Venezuela Govt, Opposition talks derailed after Govt no-show

– in wake of Pres Ali’s rebuttal of Venezuelan tactics at CELAC, UNGA

Talks between the Venezuelan Government and its Opposition, which were supposed to have continued in Mexico City, Mexico on Friday, had to be suspended after the Government team was a no-show.

The development was reported by AP news, which had quoted unnamed sources attached to the process as having said that the first session of the round of talks had to be suspended. According to the news report, the talks were supposed to resume on Saturday if the Government delegation arrived.

The news report also stated that the Government delegates did not provide a reason for their absence on Friday, and even though the Government side was a no-show, the Opposition delegates would continue their participation.

President Dr Irfaan Ali

Venezuela Opposition Leader Juan Guaido was quoted as saying he would remain in Mexico.

News of the collapse of Venezuelan political talks comes after Guyana had used the forum of the United Nations (UN) last week to make strong rebuttals of Venezuela’s recent reignition of its illegal claims to Guyana’s territory.

In his address to the 76th Session of the UN General Assembly, President Dr. Irfaan Ali had informed the world about Venezuela’s continued disregard for international norm in pushing its illegal claim to Guyana’s Essequibo and the Exclusive Economic Zone (EEZ).

“Just recently, an agreement was issued in Mexico City by which the contending internal factions in Venezuela renewed a baseless claim to two-thirds of Guyana’s territory… Guyana cannot be used as an altar of sacrifice for the settlement of Venezuela’s internal political differences,” Ali had said.

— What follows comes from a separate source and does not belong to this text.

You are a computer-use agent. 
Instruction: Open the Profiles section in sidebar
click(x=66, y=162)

“While my Government welcomes efforts to bring about domestic harmony within Venezuela, agreements that defy international law and processes can be no basis for mediating such harmony. Guyana does not promote the use of violence or threats to settle disputes,” President Ali had added, going on to remind that Venezuela is bound to adhere to the International Court of Justice’s (ICJ’s) final decision based on the 1966 Geneva Agreement.

President Ali also used recent meetings with the Heads of Government of the Caribbean Community (CARICOM) and the Community of Latin American and Caribbean States (CELAC) to update them on Venezuelan’s actions.

Following his meeting with Caricom, the community issued a statement rebuking Venezuela and urging it to adhere to the ICJ process.

The Venezuelan Government and political Opposition met in Mexico earlier this month to iron out their differences at home. It was supposed to be a discussion about Venezuela’s domestic politics, with a number of other countries, including the Netherlands, Russia, Turkey, Norway and Bolivia, taking part.

Instead, the two sides ratified partial agreements reinforcing Venezuela’s illegal claim to Essequibo. The partial agreements almost immediately drew stinging rebukes from the Ministry of Foreign Affairs and the parliamentary Opposition A Partnership for National Unity/Alliance For Change (APNU/AFC).

Guyana filed its case against Venezuela with the World Court on March 29, 2018, seeking a final and binding judgement that the 1899 Arbitral Award which established the location of the land boundary between the then-British Guiana and Venezuela remains valid and binding, and that Guyana’s Essequibo region belongs to Guyana and not Venezuela, as is being claimed by the Spanish-speaking country.

Venezuelan President Nicolas Maduro

Guyana moved to the World Court after exhausting all means of negotiation with Venezuela.

Then United Nations Secretary General Antonio Guterres, in January 2018, decided that the case should be settled by the ICJ after exercising the powers vested in him to decide how the controversy should be settled by the 1966 Geneva Agreement between Guyana, Venezuela and the United Kingdom.

The ICJ is the principal judicial organ of the United Nations. It was established by the United Nations Charter in June 1945, and began its activities in April 1946. The Court is composed of 15 Judges elected for a nine-year term by the General Assembly and the Security Council of the United Nations. The seat of the Court is at the Peace Palace in The Hague (Netherlands).

Back in March 2021, the ICJ had granted Guyana until March 8, 2022 to file its written submissions for the case, after requesting 12 months. Venezuela was given until March 8, 2023 to submit its counter memorial.